Sahabat Sucitro musuh Drupodo
Sekian
tahun telah berlalu. Kumboyono sudah
ditinggal mati ayahnya. Perguruan bapaknya sudah sepi ditinggalkan murid
muridnya karena Kumboyono belum memiliki nama besar. Akhirnya Kumboyono menganggur. Suatu saat dia mendengar kabar bahwa Sucitro
sudah diangkat menjadi raja di Poncolo
dengan sebutan Prabu Drupodo. Harapan Kumboyono
membesar lagi karena dia ingat dulu mereka pernah berjanji akan saling tolong
menolong dalam keadaan susah maupun senang.
Dengan
semangat tinggi Kumboyono berjalan kaki menuju ke Poncolo. Berhari hari
kemudian dia tiba di tepi sungai besar. Kumboyono
bingung karena dia tidak bisa berenang dan di sana tidak ada perahu. Dia lantas
berucap barang siapa bisa membantunya menyeberang sungai besar itu kalau laki
laki aka dijadikan saudara kalau perempuan aka dijadikan istri. Mendadak muncullah
seekor kuda sembrani, yaitu kuda yang bisa terbang. Kuda itu lalu dia naiki
untuk menyeberangi sungai besar tersebut. Ternyata kuda itu betina maka
Kumboyono menikahi kuda sembrani. Si kuda
lalu hamil dan melahirkan anak laki laki yang diberi nama Aswotomo. Tidak lama kemudian ternyata si kuda ini
adalah seorang bidadari cantik jelita bernama Dewi Wilutomo. Dia sedang menjalani hukuman dikutuk dewa
menjadi kuda. Setelah melahirkan
habislah masa hukumannya sehingga dia harus kembali ke kahyangan. Aswotomo lalu diserahkan kepada Kumboyono.
Kumboyono
lalu meneruskan langkahnya menuju ke Poncolo.

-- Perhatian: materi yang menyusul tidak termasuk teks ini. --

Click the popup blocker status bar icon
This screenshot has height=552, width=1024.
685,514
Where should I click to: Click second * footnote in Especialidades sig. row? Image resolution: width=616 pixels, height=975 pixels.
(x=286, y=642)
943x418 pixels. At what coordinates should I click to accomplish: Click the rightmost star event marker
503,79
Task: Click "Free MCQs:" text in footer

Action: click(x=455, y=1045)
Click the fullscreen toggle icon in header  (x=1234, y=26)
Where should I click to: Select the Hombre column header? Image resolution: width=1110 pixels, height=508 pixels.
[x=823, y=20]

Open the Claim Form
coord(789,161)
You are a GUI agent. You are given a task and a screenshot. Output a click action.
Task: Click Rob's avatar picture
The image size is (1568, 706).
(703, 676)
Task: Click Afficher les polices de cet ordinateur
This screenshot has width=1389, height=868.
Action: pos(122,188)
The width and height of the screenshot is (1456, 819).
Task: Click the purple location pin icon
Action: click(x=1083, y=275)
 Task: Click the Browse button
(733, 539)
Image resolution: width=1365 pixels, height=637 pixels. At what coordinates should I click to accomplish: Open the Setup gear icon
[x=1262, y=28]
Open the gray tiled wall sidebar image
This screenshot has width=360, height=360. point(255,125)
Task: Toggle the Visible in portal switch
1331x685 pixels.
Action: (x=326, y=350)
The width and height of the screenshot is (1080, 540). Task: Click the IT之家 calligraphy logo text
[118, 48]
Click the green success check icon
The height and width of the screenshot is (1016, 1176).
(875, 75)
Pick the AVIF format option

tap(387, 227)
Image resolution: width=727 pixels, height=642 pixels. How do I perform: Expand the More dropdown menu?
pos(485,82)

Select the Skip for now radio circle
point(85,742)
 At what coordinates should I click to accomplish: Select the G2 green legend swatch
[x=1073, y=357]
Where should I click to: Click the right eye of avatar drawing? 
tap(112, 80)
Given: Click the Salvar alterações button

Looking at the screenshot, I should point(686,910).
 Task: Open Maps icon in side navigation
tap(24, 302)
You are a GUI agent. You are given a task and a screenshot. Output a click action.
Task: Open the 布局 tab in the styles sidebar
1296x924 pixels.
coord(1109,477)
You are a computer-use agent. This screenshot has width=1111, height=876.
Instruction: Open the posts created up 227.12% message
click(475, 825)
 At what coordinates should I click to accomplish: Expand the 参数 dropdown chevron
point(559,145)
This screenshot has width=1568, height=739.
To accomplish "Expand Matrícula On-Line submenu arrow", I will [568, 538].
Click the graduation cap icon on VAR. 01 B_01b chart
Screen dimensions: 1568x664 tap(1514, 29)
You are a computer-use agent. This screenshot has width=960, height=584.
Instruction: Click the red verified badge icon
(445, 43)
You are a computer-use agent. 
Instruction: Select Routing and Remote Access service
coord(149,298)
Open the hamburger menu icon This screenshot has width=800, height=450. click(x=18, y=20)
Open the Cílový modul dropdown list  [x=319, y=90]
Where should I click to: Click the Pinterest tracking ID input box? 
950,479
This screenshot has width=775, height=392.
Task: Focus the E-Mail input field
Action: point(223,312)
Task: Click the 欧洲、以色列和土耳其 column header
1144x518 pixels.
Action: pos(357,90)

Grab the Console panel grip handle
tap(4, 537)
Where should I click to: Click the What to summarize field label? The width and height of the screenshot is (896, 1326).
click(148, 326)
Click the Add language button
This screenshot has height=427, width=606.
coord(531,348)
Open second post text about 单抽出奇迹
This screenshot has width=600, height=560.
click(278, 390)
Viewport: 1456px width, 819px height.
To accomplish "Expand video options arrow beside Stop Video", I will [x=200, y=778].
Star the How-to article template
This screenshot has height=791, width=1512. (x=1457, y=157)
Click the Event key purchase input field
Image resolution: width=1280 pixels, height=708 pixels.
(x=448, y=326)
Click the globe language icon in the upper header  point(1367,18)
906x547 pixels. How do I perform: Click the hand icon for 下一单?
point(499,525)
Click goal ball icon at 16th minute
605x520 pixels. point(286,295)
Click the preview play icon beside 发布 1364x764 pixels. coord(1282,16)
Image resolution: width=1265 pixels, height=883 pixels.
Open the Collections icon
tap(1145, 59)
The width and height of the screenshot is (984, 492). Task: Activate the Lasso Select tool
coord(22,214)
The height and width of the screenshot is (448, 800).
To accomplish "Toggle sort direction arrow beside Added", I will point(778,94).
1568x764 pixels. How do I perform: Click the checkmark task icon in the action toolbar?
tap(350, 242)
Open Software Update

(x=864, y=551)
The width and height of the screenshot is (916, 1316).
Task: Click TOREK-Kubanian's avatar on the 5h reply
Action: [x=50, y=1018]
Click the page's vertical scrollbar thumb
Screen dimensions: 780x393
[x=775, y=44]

Sampai di sana Kumboyono meminta ijin dan diterima menghadap raja. Saking gembiranya bertemu teman lama
Kumboyono lupa menerapkan tata krama protokol kerajaan. Dia tetap memanggil dengan nama kecilnya
Sucitro dan menempatkan dirinya sebagai sahabat lama. Ternyata kedudukan sering membuat orang lupa
daratan. Prabu Drupodo tidak berkenan
dengan sikap Kumboyono ini. Dia merasa
sudah tidak sederajat lagi dengan Kumboyono.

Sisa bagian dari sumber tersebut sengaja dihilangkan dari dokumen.